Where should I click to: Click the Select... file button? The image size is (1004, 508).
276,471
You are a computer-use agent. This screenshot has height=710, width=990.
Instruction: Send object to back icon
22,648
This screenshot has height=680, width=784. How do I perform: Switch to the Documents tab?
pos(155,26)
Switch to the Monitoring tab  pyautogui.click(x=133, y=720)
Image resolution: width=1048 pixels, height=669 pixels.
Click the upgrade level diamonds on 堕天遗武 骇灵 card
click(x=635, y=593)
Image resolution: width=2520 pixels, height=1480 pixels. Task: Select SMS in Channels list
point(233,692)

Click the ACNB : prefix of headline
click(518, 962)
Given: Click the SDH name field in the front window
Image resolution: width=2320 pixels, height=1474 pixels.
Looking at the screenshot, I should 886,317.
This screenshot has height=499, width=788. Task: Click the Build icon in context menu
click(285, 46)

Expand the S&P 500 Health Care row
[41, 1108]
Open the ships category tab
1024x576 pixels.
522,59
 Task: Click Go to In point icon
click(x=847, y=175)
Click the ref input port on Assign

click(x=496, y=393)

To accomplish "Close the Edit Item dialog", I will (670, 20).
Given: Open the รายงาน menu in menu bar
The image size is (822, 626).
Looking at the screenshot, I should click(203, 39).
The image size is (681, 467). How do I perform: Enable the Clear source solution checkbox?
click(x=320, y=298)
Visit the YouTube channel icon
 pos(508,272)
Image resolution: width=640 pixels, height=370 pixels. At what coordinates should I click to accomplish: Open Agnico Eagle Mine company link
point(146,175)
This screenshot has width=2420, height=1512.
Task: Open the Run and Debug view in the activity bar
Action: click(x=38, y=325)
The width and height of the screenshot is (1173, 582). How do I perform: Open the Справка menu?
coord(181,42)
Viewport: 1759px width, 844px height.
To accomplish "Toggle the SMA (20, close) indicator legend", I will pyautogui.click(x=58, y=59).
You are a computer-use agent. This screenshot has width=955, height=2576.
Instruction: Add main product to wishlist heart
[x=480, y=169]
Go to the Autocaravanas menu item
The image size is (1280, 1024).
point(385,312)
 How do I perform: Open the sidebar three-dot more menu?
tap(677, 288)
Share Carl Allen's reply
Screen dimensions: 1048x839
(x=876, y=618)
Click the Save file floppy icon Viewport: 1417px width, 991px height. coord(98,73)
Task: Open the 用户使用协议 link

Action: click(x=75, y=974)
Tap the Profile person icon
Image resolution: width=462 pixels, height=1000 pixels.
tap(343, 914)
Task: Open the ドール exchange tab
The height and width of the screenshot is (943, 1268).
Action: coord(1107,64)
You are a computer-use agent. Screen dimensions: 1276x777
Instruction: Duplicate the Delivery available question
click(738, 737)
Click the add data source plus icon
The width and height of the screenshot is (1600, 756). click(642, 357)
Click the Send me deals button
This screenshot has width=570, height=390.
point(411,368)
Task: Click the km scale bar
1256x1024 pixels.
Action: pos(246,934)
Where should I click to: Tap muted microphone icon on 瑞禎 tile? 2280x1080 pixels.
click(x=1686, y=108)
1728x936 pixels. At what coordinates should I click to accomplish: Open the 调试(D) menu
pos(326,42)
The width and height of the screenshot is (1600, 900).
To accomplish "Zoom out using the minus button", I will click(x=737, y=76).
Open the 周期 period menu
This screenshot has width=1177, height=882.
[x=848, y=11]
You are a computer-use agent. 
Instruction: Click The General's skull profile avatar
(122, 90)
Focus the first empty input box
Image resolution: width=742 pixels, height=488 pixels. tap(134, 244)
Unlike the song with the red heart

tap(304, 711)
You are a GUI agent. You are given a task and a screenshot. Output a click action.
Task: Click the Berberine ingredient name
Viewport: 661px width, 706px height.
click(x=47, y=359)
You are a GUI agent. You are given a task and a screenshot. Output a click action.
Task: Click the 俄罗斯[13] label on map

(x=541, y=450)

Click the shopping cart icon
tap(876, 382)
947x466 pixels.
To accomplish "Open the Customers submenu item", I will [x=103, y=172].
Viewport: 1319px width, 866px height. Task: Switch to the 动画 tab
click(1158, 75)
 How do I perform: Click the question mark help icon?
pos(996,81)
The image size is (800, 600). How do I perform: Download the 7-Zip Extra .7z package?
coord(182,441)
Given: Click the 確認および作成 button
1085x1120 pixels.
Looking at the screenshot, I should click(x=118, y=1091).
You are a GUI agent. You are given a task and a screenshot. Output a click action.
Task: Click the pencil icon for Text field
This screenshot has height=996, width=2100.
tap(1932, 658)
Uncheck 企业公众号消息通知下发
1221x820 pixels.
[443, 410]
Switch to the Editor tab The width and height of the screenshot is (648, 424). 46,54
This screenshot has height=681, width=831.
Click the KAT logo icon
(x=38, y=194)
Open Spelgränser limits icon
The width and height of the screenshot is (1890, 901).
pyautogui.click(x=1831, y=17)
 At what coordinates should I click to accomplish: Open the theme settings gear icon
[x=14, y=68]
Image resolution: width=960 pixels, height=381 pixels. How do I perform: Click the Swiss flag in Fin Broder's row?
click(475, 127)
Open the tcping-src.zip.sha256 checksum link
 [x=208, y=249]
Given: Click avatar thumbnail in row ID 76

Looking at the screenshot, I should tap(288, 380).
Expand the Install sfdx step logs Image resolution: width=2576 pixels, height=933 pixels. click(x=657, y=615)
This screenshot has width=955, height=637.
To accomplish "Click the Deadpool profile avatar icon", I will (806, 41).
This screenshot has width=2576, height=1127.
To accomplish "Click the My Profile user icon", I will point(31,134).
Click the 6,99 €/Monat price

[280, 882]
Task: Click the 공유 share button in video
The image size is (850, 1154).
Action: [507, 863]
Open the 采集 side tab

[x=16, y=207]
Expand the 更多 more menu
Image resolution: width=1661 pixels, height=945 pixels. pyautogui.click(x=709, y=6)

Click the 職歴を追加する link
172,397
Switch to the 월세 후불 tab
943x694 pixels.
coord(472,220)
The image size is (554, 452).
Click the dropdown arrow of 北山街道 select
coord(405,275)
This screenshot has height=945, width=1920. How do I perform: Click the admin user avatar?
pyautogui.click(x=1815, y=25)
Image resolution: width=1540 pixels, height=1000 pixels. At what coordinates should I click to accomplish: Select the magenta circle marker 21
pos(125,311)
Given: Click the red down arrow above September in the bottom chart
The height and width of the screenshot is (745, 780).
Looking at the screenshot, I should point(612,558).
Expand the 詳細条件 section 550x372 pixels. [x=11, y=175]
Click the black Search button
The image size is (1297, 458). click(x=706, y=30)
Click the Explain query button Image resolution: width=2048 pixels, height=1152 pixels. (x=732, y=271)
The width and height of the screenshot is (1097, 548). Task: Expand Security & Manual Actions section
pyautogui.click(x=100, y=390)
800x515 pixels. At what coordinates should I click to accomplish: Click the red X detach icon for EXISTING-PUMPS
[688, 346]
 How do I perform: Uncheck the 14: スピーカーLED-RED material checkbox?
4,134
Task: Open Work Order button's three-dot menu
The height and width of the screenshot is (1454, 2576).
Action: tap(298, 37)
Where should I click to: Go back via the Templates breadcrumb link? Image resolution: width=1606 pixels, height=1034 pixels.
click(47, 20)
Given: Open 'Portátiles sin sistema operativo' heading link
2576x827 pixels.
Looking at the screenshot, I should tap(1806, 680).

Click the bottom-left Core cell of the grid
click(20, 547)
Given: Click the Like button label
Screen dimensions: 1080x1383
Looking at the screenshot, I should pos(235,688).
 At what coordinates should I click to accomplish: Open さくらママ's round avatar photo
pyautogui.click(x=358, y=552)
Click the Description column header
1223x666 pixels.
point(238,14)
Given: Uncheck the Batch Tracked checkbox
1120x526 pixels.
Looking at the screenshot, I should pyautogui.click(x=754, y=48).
**********
Rewrite the records above as a numbered list, from the line containing "Go to the Autocaravanas menu item" through the line containing "click(x=1686, y=108)", both included. Leave out blank lines.

- _RESULT_:
1. Go to the Autocaravanas menu item
2. The image size is (1280, 1024).
3. point(385,312)
4.  How do I perform: Open the sidebar three-dot more menu?
5. tap(677, 288)
6. Share Carl Allen's reply
7. Screen dimensions: 1048x839
8. (x=876, y=618)
9. Click the Save file floppy icon Viewport: 1417px width, 991px height. coord(98,73)
10. Task: Open the 用户使用协议 link
11. Action: click(x=75, y=974)
12. Tap the Profile person icon
13. Image resolution: width=462 pixels, height=1000 pixels.
14. tap(343, 914)
15. Task: Open the ドール exchange tab
16. The height and width of the screenshot is (943, 1268).
17. Action: coord(1107,64)
18. You are a computer-use agent. Screen dimensions: 1276x777
19. Instruction: Duplicate the Delivery available question
20. click(738, 737)
21. Click the add data source plus icon
22. The width and height of the screenshot is (1600, 756). click(642, 357)
23. Click the Send me deals button
24. This screenshot has width=570, height=390.
25. point(411,368)
26. Task: Click the km scale bar
27. 1256x1024 pixels.
28. Action: pos(246,934)
29. Where should I click to: Tap muted microphone icon on 瑞禎 tile? 2280x1080 pixels.
30. click(x=1686, y=108)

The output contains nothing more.